オーエムネットワークがClaude CodeでAS/400保守を効率化 — 作業時間30〜40%削減・技術継承も実現
導入企業概要
オーエムネットワーク株式会社は、新潟市を拠点とする業務システム開発会社。2002年設立、資本金3,600万円。中小企業向けシフト管理SaaS「R-Shift」の開発・提供のほか、AS/400(IBM i)を含む業務システムの保守・開発を手がける。
導入の背景と課題
AS/400(現IBM i)は1988年にIBMが発売した中規模コンピューターで、製造・流通・運送など多くの中小企業の基幹系として今も稼働し続けている。堅牢性が高い反面、専用言語RPGやDDSを扱えるエンジニアは高齢化が進んでおり、「ドキュメントが残っておらず、特定のベテランしかコードに触れない」というブラックボックス化が業界全体の課題になっていた。オーエムネットワーク社も同様の状況を抱え、若手への技術継承と保守効率の向上が急務だった。
導入したAI / プロセス
2026年7月〜8月、Anthropic提供の生成AIコーディングツール「Claude Code」を活用し、帳票定義ファイル(DDS)と発行・出力制御プログラム(RPG/CL)計20本程度の改修プロジェクトを実施。Claude Codeはドキュメントが整備されていない旧言語コードであっても構造・依存関係を可視化できるため、RPGのような専門性の高い言語に特に有効だった。若手エンジニアがAIを使って改修方針を立案し、修正箇所の確認や出力結果のチェックを人間が担う「Human-in-the-Loop」方式で進め、プロンプト調整や類似箇所の横展開も適宜行った。

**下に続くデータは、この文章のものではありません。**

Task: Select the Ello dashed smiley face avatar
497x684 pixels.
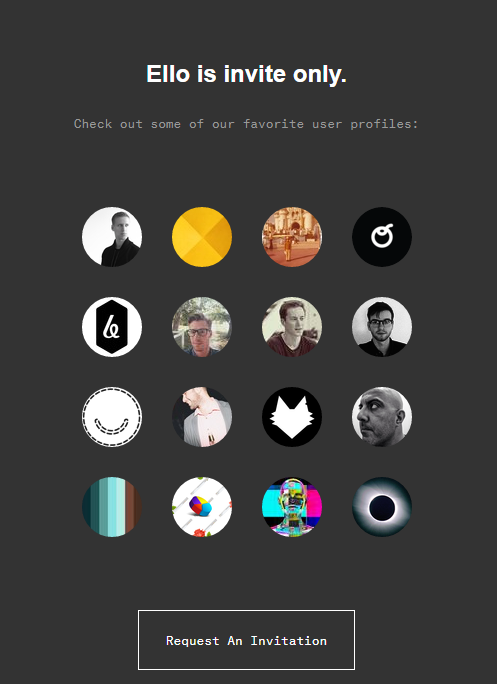Action: (x=112, y=417)
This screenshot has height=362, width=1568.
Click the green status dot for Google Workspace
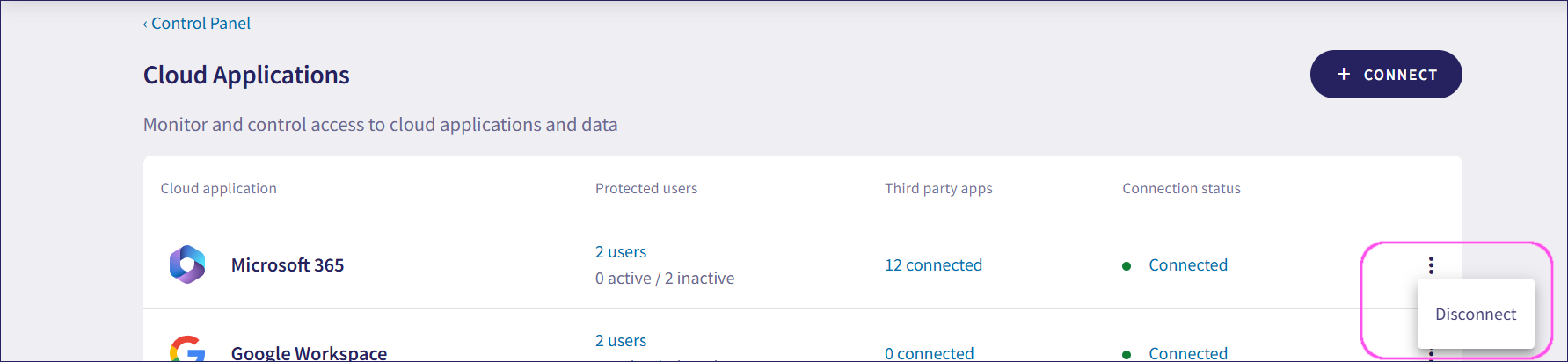[1127, 354]

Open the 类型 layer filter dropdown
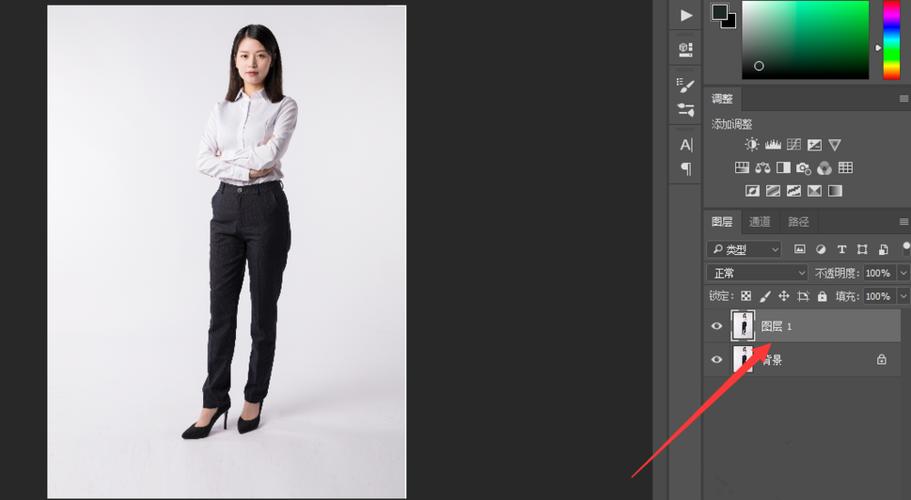pyautogui.click(x=744, y=249)
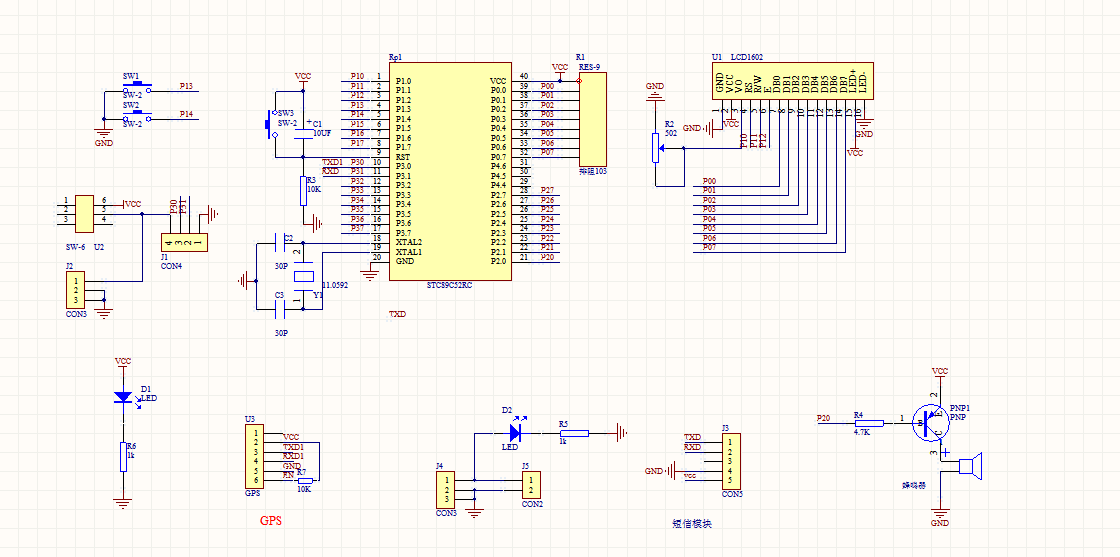This screenshot has width=1120, height=557.
Task: Click the D2 LED diode symbol
Action: pos(515,433)
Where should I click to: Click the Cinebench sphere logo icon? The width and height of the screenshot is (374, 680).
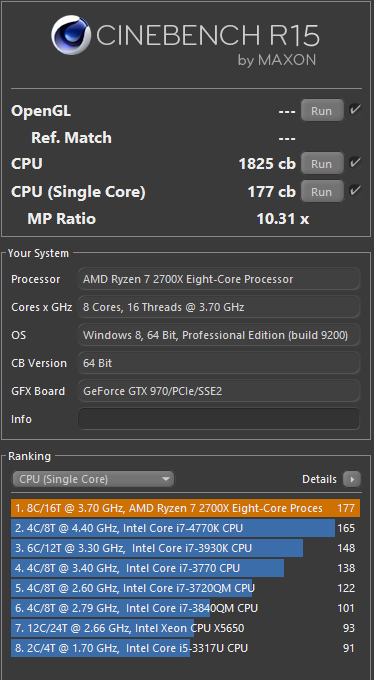(71, 35)
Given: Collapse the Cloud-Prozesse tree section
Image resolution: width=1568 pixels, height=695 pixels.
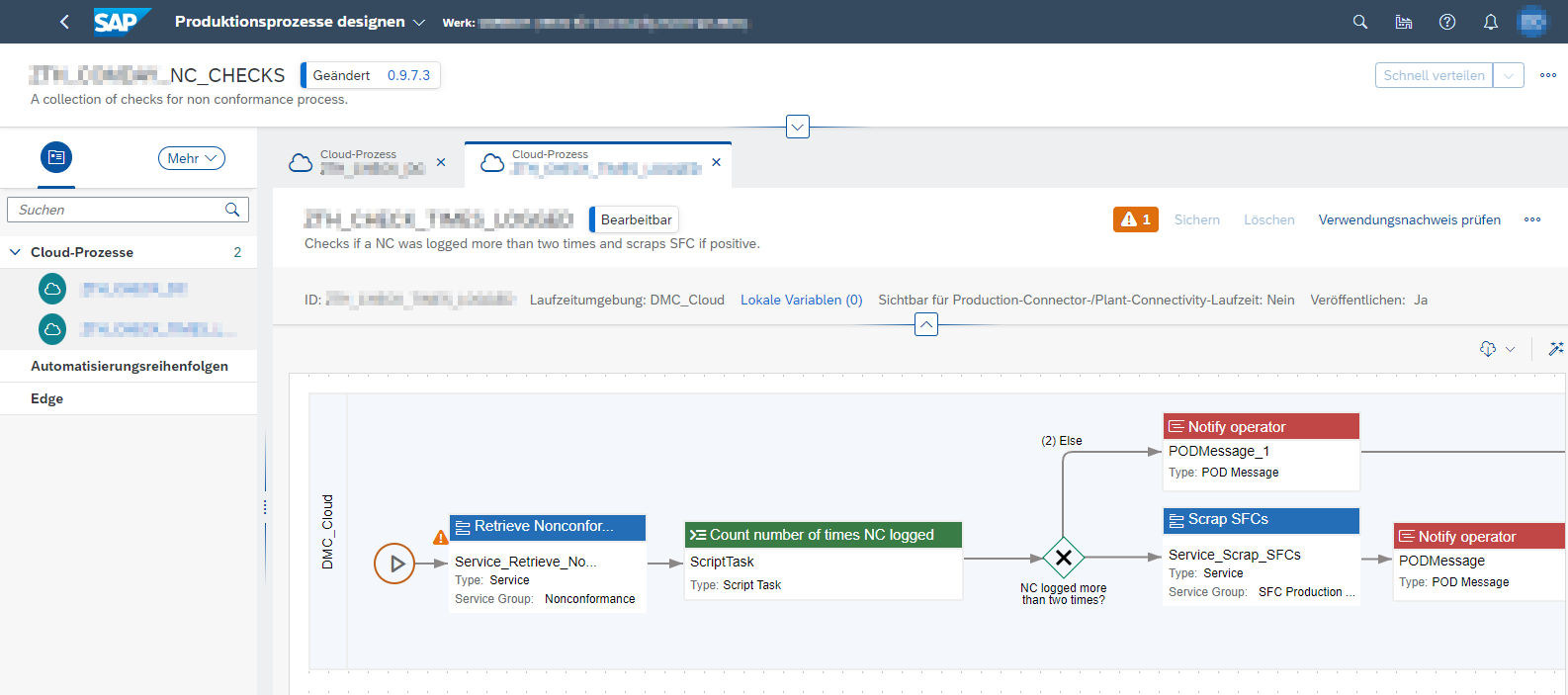Looking at the screenshot, I should 15,252.
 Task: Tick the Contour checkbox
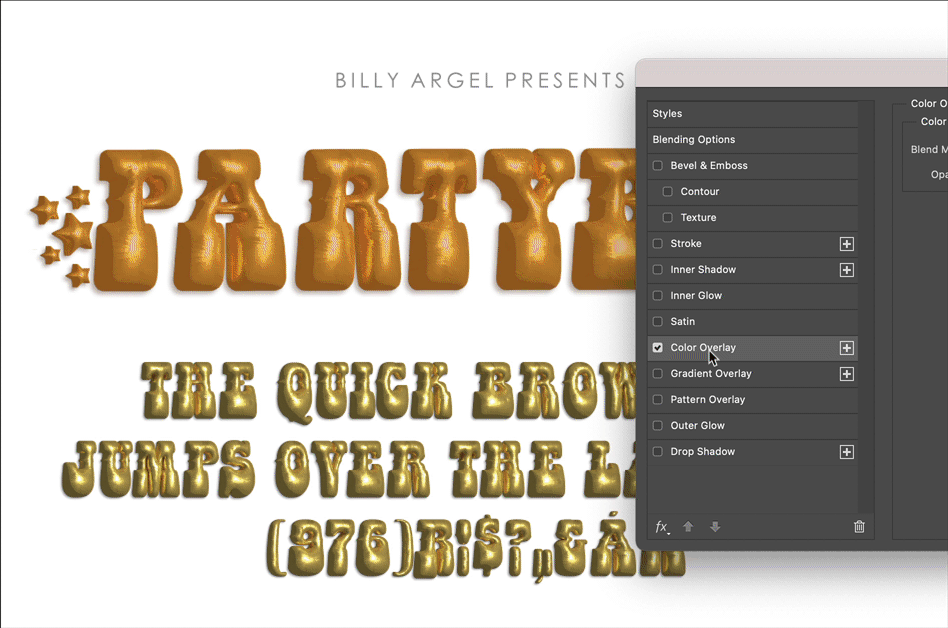[667, 192]
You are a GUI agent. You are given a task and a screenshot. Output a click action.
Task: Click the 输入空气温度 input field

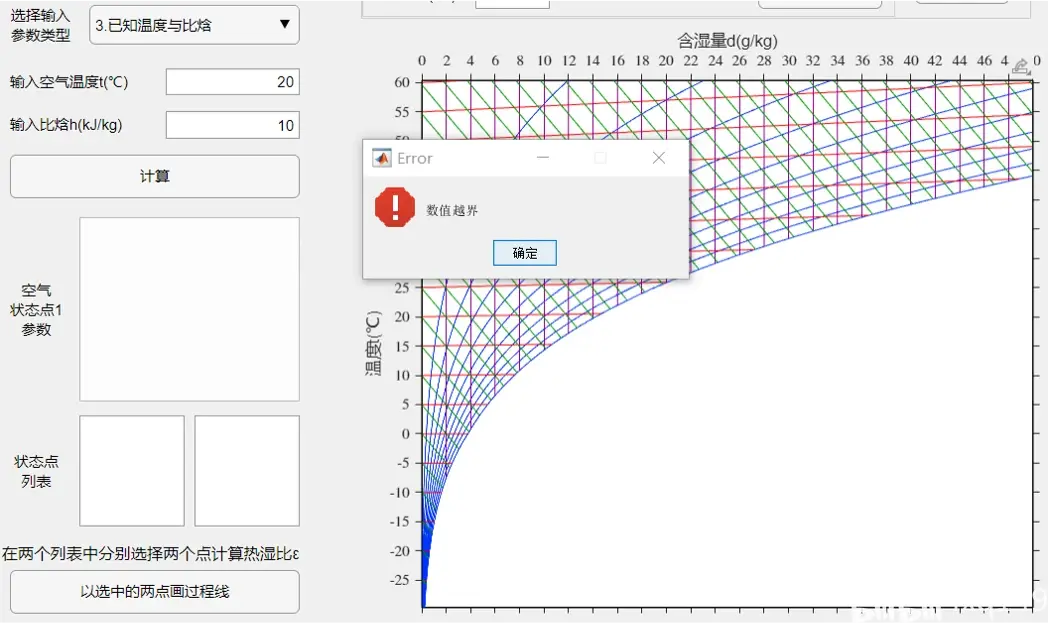tap(232, 82)
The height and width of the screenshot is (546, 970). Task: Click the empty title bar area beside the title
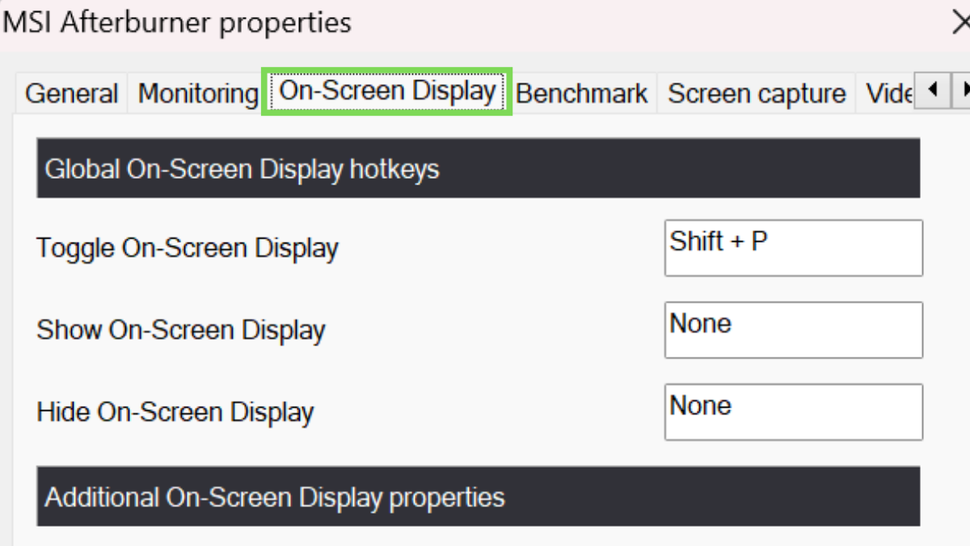[650, 22]
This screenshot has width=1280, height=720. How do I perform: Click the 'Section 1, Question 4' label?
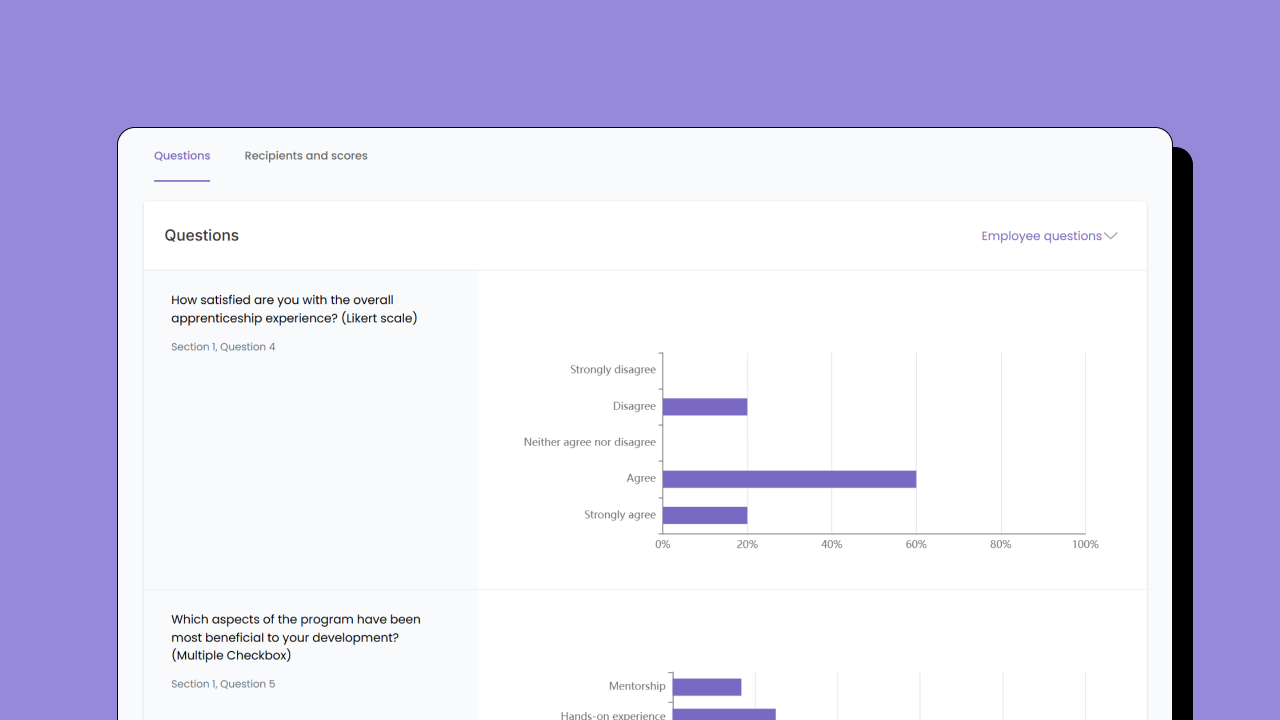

「AS/400の帳票改修は、画面制御や出力ロジックが特殊で『特定のベテランしか触れない』という大きな壁がありました。今回のプロジェクトでは、AIに任せきりにするのではなく、修正箇所の確認や出力結果のチェックにしっかり時間を割く形で進めました。」
オーエムネットワーク株式会社 開発担当者(出典:プレスリリース 2026年9月10日)
成果(数字)
・作業時間:手作業比で30〜40%削減
・改修規模:帳票発行系プログラム20本程度を完遂(2026年7月〜8月)
・副次効果:ベテランのノウハウを可視化することで若手エンジニアがコードの全体像を自力理解できるようになり、技術継承の課題にも同時に対応
AS/400に限らず、RPGやCOBOLで構築された基幹系システムを持つ製造・流通・運送業でも、同様のアプローチが応用できる。「触れる人がいない」レガシーコードの第一歩として参考にしてほしい。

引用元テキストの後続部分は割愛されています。